- _Your assignment_: Would you retype exactly the lines below, starting with the one that has "Given: Enter fullscreen on the video player" and going on through the one that has "This screenshot has height=480, width=640.", with no pictures and nothing else?

- _Material for this exercise_:
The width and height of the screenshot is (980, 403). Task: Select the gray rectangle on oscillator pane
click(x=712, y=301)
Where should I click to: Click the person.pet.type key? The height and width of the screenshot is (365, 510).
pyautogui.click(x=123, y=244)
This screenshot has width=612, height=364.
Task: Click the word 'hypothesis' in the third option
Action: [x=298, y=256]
* * *
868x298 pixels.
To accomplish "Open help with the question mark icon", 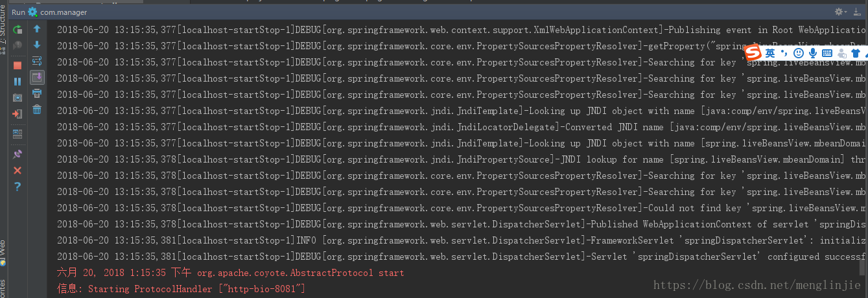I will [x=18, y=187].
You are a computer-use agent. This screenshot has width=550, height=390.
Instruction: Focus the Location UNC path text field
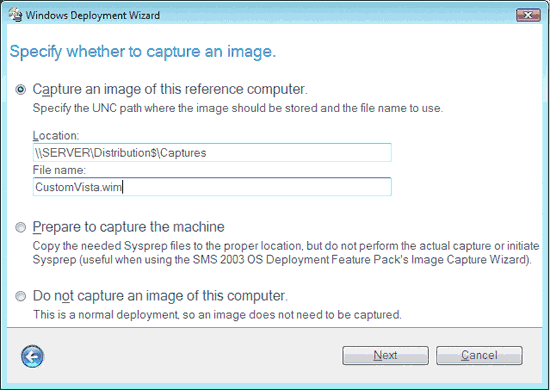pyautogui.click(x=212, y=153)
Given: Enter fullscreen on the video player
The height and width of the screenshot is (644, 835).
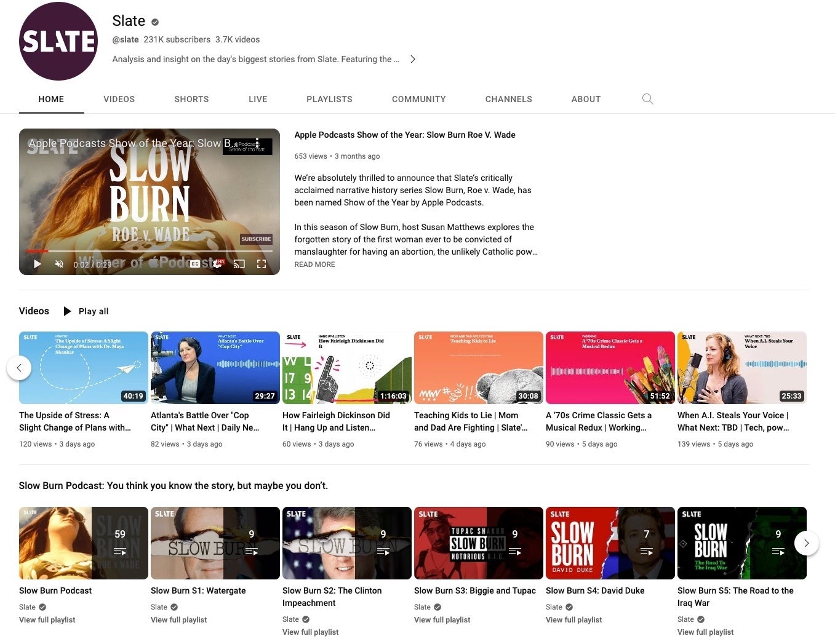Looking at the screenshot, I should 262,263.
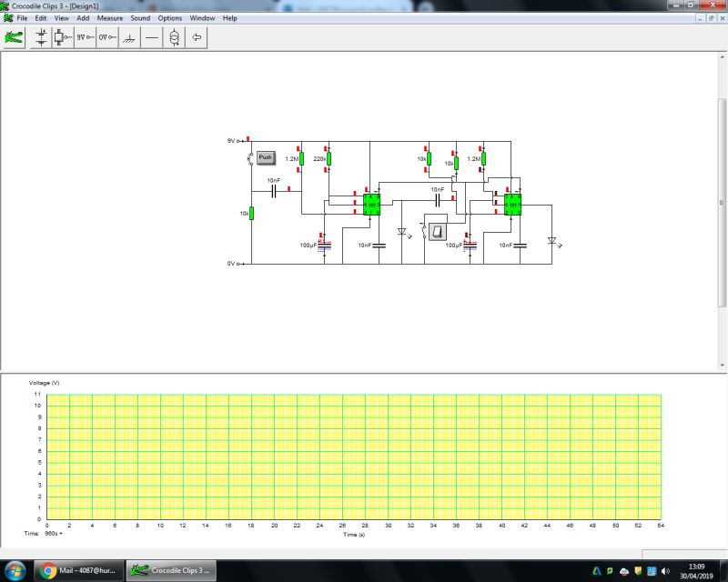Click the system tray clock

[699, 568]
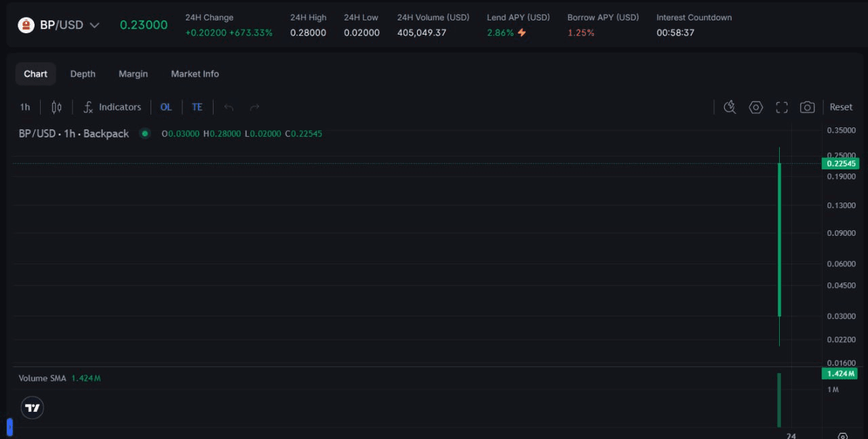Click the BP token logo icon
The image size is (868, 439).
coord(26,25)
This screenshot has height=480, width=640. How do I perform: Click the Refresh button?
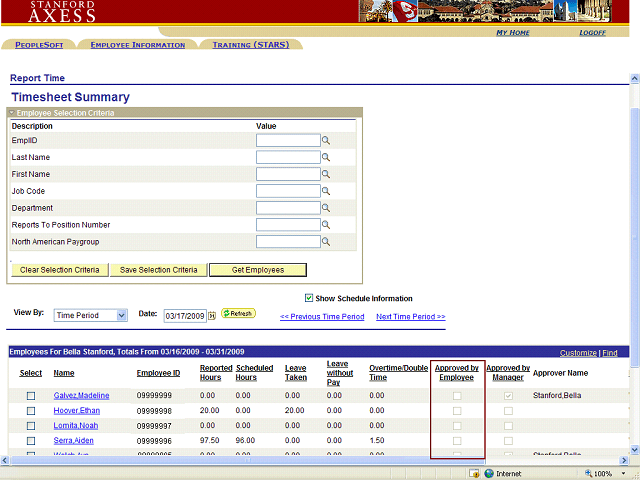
--
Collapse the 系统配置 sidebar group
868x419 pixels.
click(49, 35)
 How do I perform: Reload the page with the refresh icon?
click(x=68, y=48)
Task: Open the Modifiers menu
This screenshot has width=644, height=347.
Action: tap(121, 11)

- _Exercise result_:
Given: Enter fullscreen on the video player
The height and width of the screenshot is (644, 835).
Looking at the screenshot, I should 262,263.
Click the system tray clock

[699, 568]
Click the BP token logo icon
The image size is (868, 439).
coord(26,25)
This screenshot has height=480, width=640. How do I perform: Click the Refresh button?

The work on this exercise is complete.